What to work on:
A. Revise the wireless capacity discussion by copying everything from "Which they are" down to "to deliver capacity.", with "home gateway" replaced by "home router".
B. According to the wireless capacity discussion, what distance from a base station did Rappaport say the Gbit/s-to-the-handset figure was based on?

Source text:
· · · · ·
That said, Paul Baran's old scheme of node on every lightpole is the way to go. Because the frequencies are reused potentially hundreds of times in the space of a single cell site today, you get far more throughput per MHz. Maybe millimeter, maybe more unlicensed at lower frequencies.
Which they are proving in France with four DSL networks turning on a second SSID on the home gateway, strictly opt-in. Nearly everywhere in Paris my iPad picked up 3 networks: France Telecom, SFR & Free. Fabulously cheap way to deliver capacity.
I asked Rappaport about distance and he said this Gbit/s to the handset was based on 200 to 400 meters from a base station, implying rapid reuse of spectrum, rapid handoffs and small cell base stations--such as on lightposts and cafes--and maybe other technicques such as base stations collaborating on beam forming. Sounds like stuff confined to urban areas
Amazing!!! this will be opening a totally new set of protocols, technologies, wave propagation, antennas, electronics, spectrum licensing and many more associated things. This will require efforts from many researchers as well.
· · · · ·
Material provided:
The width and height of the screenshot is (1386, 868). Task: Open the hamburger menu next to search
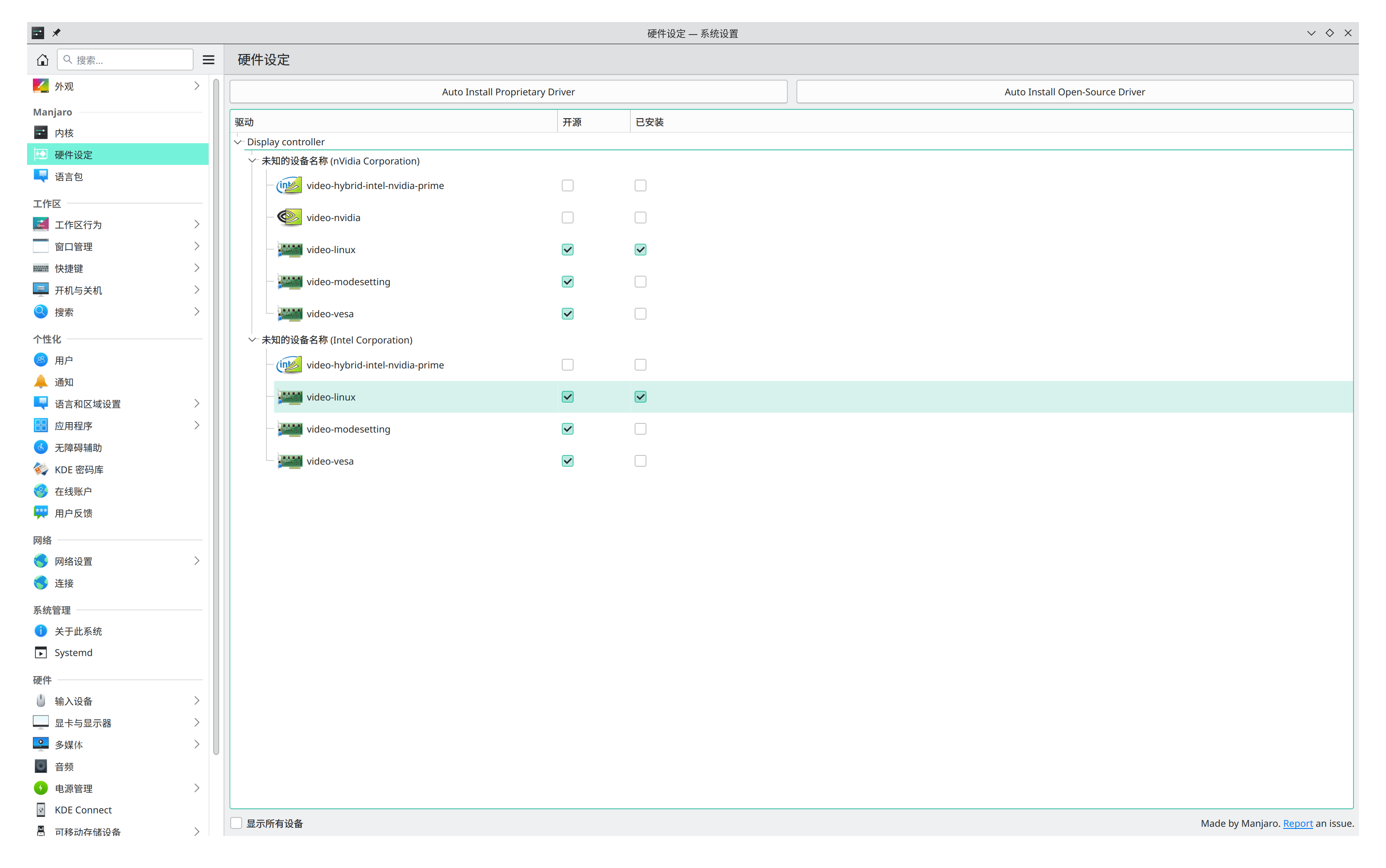click(x=209, y=60)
· · · · ·
Expected answers:
A.
Which they are proving in France with four DSL networks turning on a second SSID on the home router, strictly opt-in. Nearly everywhere in Paris my iPad picked up 3 networks: France Telecom, SFR & Free. Fabulously cheap way to deliver capacity.

B. It was based on a distance of 200 to 400 meters from a base station.